## [INSTRUCTIONS FOR THE TASK]
Copy out every line holding the string "para" from the records below.

═════ MATERIAL TO PROCESS

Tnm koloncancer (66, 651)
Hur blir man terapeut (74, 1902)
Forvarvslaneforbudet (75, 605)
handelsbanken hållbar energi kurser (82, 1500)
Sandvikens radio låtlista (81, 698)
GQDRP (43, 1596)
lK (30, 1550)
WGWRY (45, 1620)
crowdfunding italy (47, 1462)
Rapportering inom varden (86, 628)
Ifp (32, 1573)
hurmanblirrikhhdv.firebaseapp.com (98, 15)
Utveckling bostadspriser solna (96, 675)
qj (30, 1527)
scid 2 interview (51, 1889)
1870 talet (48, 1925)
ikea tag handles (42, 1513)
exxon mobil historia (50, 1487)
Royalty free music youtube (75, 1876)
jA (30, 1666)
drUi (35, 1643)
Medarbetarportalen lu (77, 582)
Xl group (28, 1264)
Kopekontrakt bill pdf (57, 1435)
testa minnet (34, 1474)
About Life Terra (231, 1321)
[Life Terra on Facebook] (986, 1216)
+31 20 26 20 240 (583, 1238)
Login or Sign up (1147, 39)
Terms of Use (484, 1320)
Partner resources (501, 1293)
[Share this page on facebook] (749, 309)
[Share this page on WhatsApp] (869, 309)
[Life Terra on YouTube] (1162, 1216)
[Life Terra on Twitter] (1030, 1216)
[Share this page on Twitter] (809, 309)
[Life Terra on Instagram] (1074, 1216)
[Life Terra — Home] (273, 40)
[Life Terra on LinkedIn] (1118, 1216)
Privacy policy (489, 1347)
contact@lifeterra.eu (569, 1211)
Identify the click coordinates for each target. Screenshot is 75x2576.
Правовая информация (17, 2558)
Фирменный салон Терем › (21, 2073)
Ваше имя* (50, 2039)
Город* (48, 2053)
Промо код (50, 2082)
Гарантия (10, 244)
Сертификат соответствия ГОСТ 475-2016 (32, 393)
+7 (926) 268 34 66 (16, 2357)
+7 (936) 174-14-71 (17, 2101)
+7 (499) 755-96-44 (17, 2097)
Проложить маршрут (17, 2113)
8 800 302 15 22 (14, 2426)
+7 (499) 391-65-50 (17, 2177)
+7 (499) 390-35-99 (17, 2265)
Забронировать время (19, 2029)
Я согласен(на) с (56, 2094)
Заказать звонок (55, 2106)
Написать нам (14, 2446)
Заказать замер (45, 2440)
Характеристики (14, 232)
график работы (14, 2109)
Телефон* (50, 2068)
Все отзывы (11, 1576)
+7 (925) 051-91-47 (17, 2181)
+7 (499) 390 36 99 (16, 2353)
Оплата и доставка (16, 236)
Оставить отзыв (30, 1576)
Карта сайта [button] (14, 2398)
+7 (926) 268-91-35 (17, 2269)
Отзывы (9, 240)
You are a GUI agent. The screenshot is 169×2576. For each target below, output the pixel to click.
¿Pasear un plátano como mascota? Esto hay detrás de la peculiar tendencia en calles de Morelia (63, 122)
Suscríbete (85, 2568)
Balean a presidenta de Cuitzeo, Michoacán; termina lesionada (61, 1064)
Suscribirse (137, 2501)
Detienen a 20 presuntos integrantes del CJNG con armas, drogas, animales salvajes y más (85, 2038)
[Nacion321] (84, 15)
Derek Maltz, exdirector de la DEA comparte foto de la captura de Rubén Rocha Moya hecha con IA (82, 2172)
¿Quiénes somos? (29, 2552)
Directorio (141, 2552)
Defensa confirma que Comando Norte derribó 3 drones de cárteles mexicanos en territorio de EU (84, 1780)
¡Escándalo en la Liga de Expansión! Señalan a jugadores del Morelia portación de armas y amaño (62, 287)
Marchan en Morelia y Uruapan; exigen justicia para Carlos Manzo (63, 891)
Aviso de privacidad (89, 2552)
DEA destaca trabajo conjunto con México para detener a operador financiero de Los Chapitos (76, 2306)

══════════

## [RESULT OF THIS EXERCISE]
Marchan en Morelia y Uruapan; exigen justicia para Carlos Manzo (63, 891)
DEA destaca trabajo conjunto con México para detener a operador financiero de Los Chapitos (76, 2306)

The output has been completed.